When I tried this idea, I ended up, yet again, with 2 extra zeros at the end, but I can get around that.
Thanks.
February 19, 2009 at 12:18 pm
WOW!
That was beyond complicated.
Here's what I did:
Changed the Output metadata column to decimal with a scale of 2. (Yes, I still had to do that).
Add 2 Derived Column transformations instead of 1.
First DC takes column "MyMoney" and creates a new DT_STR column ("MyMoney2") with a length of 13. I use the following formula: REPLACE((DT_STR,13,1252)(MyMoney * 100),".","")
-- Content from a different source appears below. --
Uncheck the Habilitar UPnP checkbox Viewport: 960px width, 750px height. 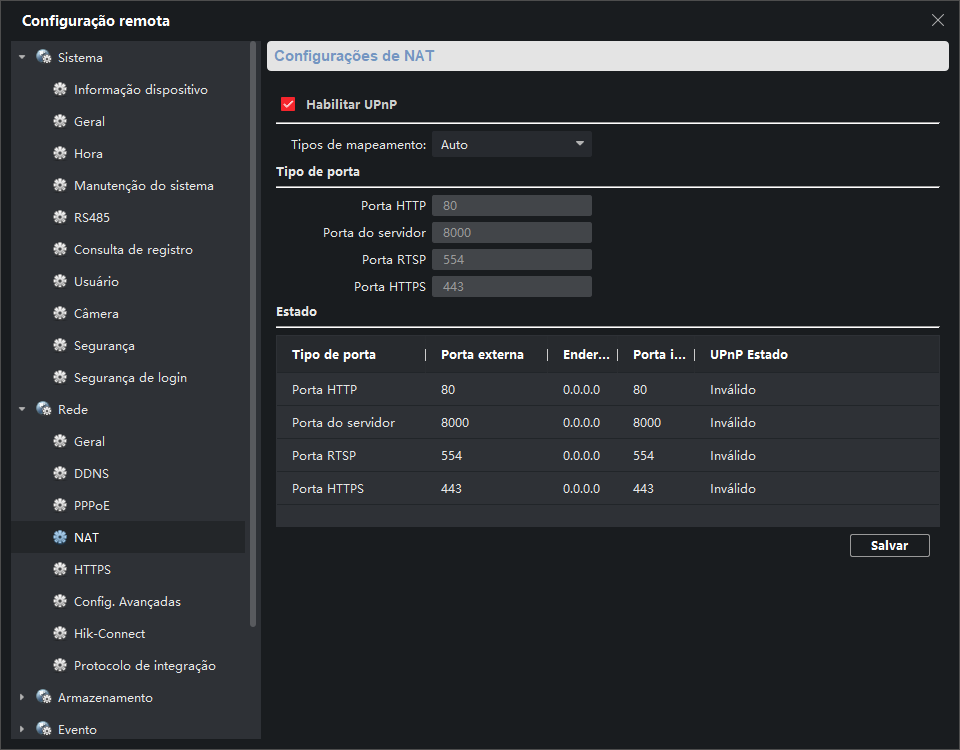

This prevents the original two zeroes from disappearing and adds an additional two zeroes.
Second DC replaces MyMoney2 and uses the following formula:
REPLICATE("0",13 - LEN(REPLACE((DT_STR,13,1252)MyMoney 2,".",""))) + REVERSE(RIGHT(REVERSE(MyMoney 2),LEN(MyMoney 2) - 2))
The REVERSE/RIGHT/REVERSE part of the formula removes the two additional zeroes that I don't want. I have to do it this way because there's no LEFT function in SSIS. Or at least I can't find it.
The replicate part of the formula pads zeros in front of MyMoney2 up to a total length of 13 characters including the dollar amount total.
And finally, I have the values I want. 75.00 becomes 0000000007500, 50.80 becomes 0000000005080 and 82.33 becomes 0000000008233.
Whee! Wasn't that fun.
February 19, 2009 at 12:33 pm
DAMN!
It didn't completely work. Now it's padding the flat file with two SPACES after each dollar amount and truncating 2 zeros off the front of the fields.
GRRR.
EDIT: DOH! When I split my formula, I forgot to fix the REPLICATE part.
Update on Replicate is: REPLICATE("0",13 - (LEN(MyMoney2) - 2)) + ....
Now that's embarrassing. @=)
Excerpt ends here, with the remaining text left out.